The 2018 Australian Open is just around the corner. The first Grand Slam of the year will offer a rare level of excitement because of the configuration of the draw, which you will read about in the player information section below. Fans are hoping that whatever the case may be, this tournament will feature a lot of showcase matches between top players, leading to semifinal and final matches which leave a memorable imprint on spectators and commentators alike.
The competition in the 128-player main draw begins on Monday, January 15, in Melbourne.
Event: Australian Open
Category: ITF (International Tennis Federation) Grand Slam
Date: January 15-28, 2018
Location: Melbourne Park – Melbourne, Australia
The purse for this year’s event comes in at just over $55 million for both the men and the women. ATP professionals can bank big numbers of the dollars and points which can enable them to continue to support a fuller staff and a wide array of resources throughout the year. The economics of tennis make the Grand Slams important as showcases of tennis, yes, but also as money management and wealth creation events which can remove a lot of stress and give players an idea of how to shape their budgets during the year. The top players are easily taken care of in this regard, but the players ranked 90 or lower can really use a few match wins to give their careers a measure of financial and structural security. Fans are interested in who wins championships, but the players at the lower levels need this event to justify their professional commitment to the sport.
Championship – 2,000 points.
Runner-up – 1,200
Semifinal – 720
Quarterfinal – 360
Round of 16 – 180
Round of 32 – 90
Round of 64 – 45
Round of 128 – 10
Former Champions and Results (5 Years)
Year Champion Runner-up Score
2017 – Roger Federer def. Rafael Nadal – 6-4, 3-6, 6-1, 3-6, 6-3
2016 – Novak Djokovic def. Andy Murray – 6-1, 7-5, 7-6
2015 – Novak Djokovic def. Andy Murray – 7-6, 6-7, 6-3, 6-0
2014 – Stan Wawrinka def. Rafael Nadal – 6-3, 6-2, 3-6, 6-3
2013 – Novak Djokovic def. Andy Murray – 6-7, 7-6, 6-3, 6-2
This is a fascinating draw, one which will put a lot of fans on edge but create epic entertainment in Australia. Roger Federer is the defending champion and the second seed. His path is not easy. He could face Milos Raonic – the only man who has ever defeated Federer in a Wimbledon semifinal (11-1) – in the fourth round. Federer could then have to face either David Goffin – who beat him in the ATP Finals semifinal round last November – or Juan Martin del Potro (who beat him at the 2017 U.S. Open) in the quarterfinals. Federer could then have to face Novak Djokovic, who landed in a quarter of the draw with Alexander Zverev, the No. 4 seed. Djokovic-Zverev could be a fourth-round match, giving the Australian Open more fireworks than it already has on Australia Day, a national holiday in which fireworks interrupt Australian Open match play for a few minutes.

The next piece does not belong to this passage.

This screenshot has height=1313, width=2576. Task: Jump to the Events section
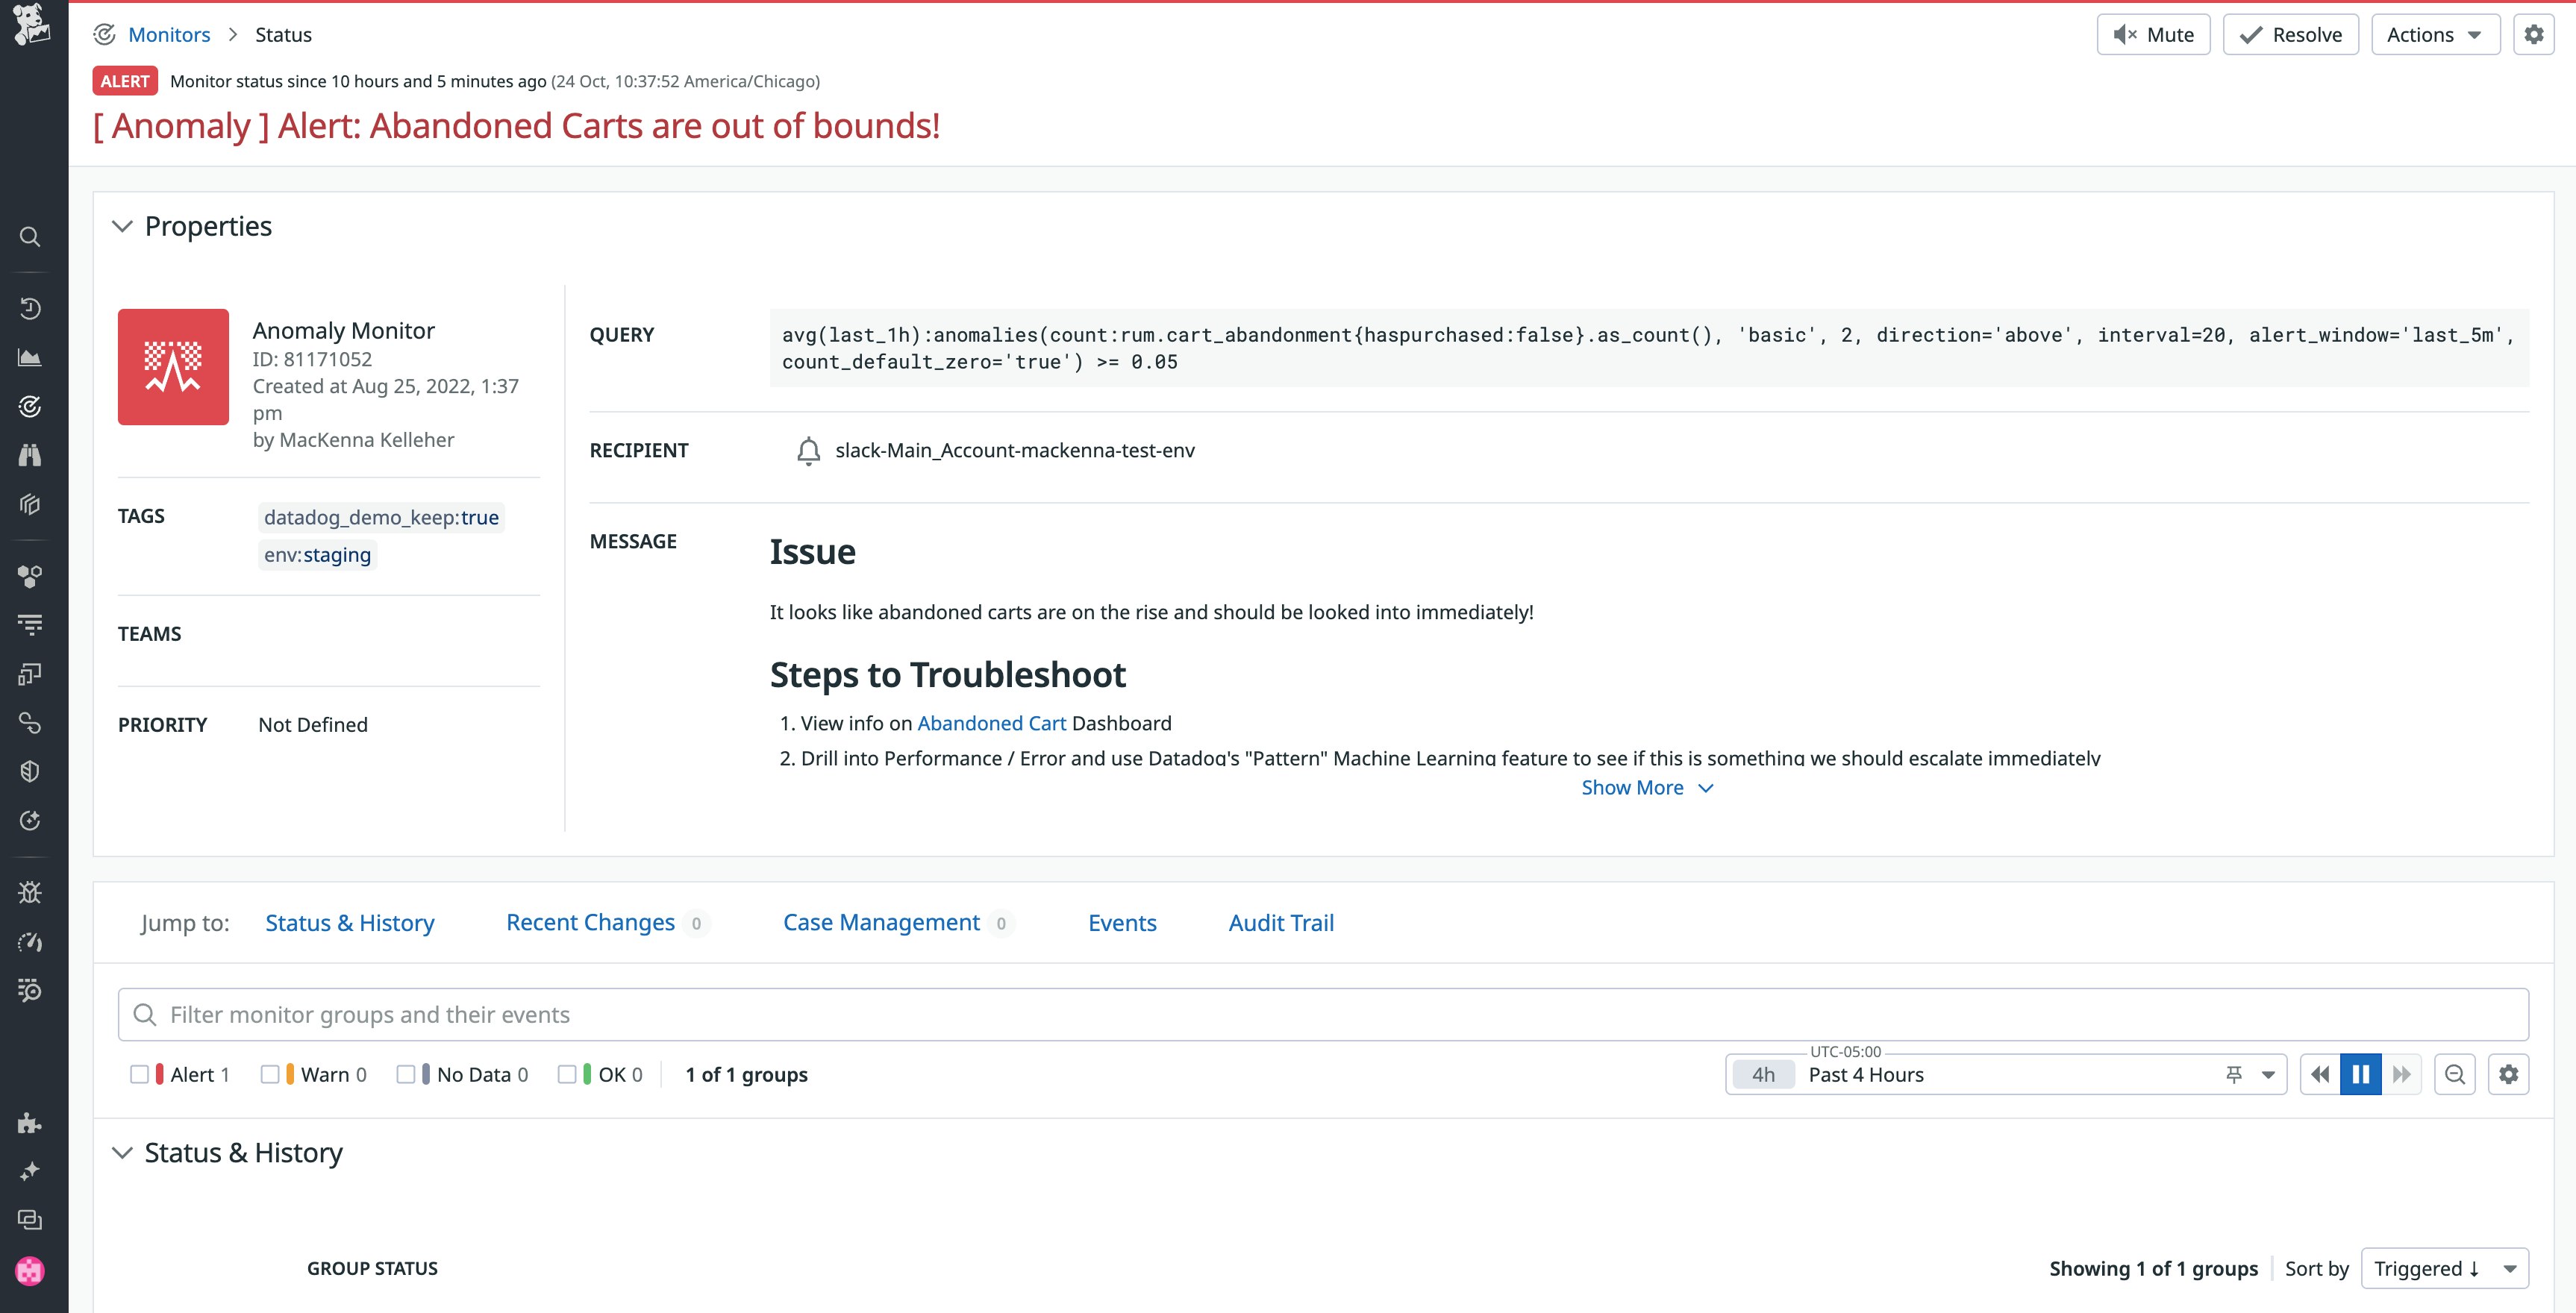[1122, 922]
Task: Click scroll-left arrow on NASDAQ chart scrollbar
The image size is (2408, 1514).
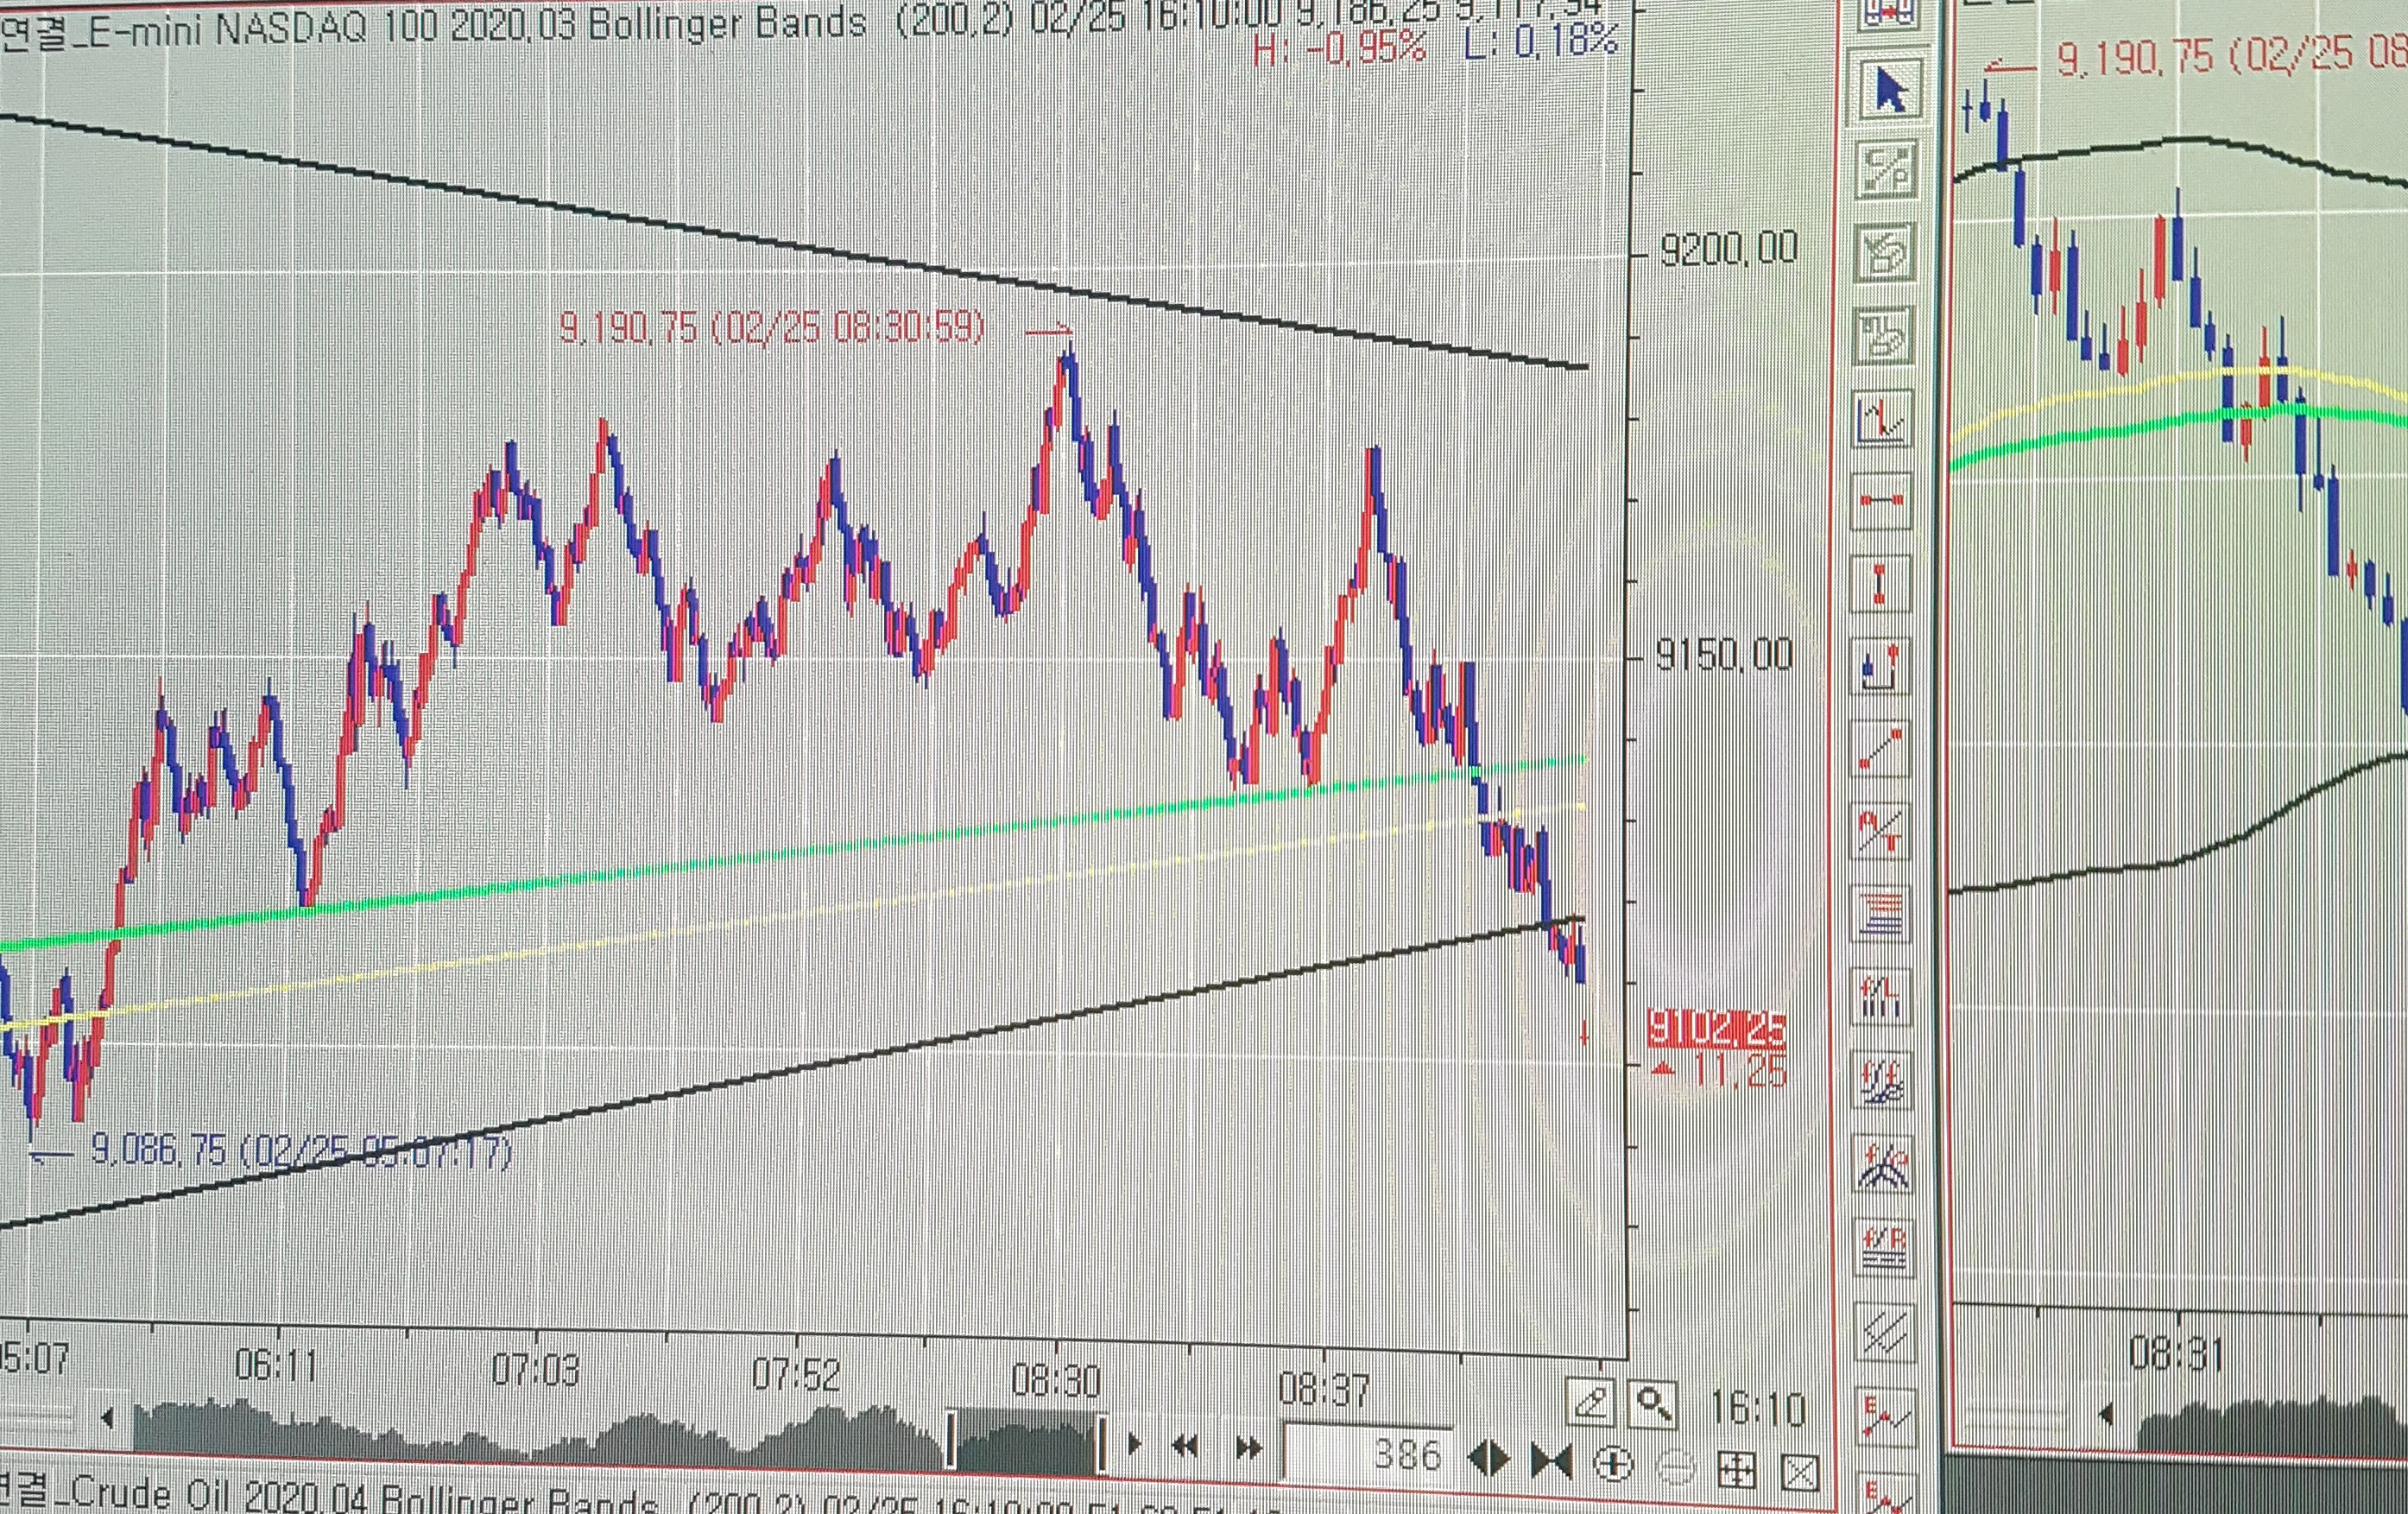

Rafael Nadal, the top seed, could play Marin Cilic in the quarterfinals. Nadal was one match away from meeting Cilic at last year’s Wimbledon quarterfinals, but he lost in the fourth round to Gilles Muller. Nadal and Cilic played a thriller in Shanghai last October. If they meet in the round of eight, it would be a treat. Nadal could meet Grigor Dimitrov in a rematch of their epic Australian Open semifinal last year. That would be a blockbuster.
Stan Wawrinka is in the field for now, but his health is a point of uncertainty. Andy Murray was unable to play in this event and will try to make a comeback in the summertime, exercising patience and caution. U.S. Open runner-up Kevin Anderson is in the field, seeded 11. Denis Shapovalov will try to see if he can be a threat from an unseeded position. Many other players who briefly made an imprint on the 2017 season will try to challenge the big dogs Down Under.
The Australian Open has thrived in the nearly 30 years since the tournament moved from Kooyong’s grass courts to the hardcourts of Melbourne Park in 1988. The best feature of the Australian Open is that it has three courts with retractable roofs, which can therefore host matches either in the event of rain or severe heat. Matches cannot occur over a certain level of heat (as measured by the heat index), and within certain parameters, players get to take a 10-minute break before a third and final set. It’s so much easier and more pleasant if a match can be played indoors, under a roof. The three courts with roofs support a lot more tennis played under comfortable conditions. No other major tournament has this feature.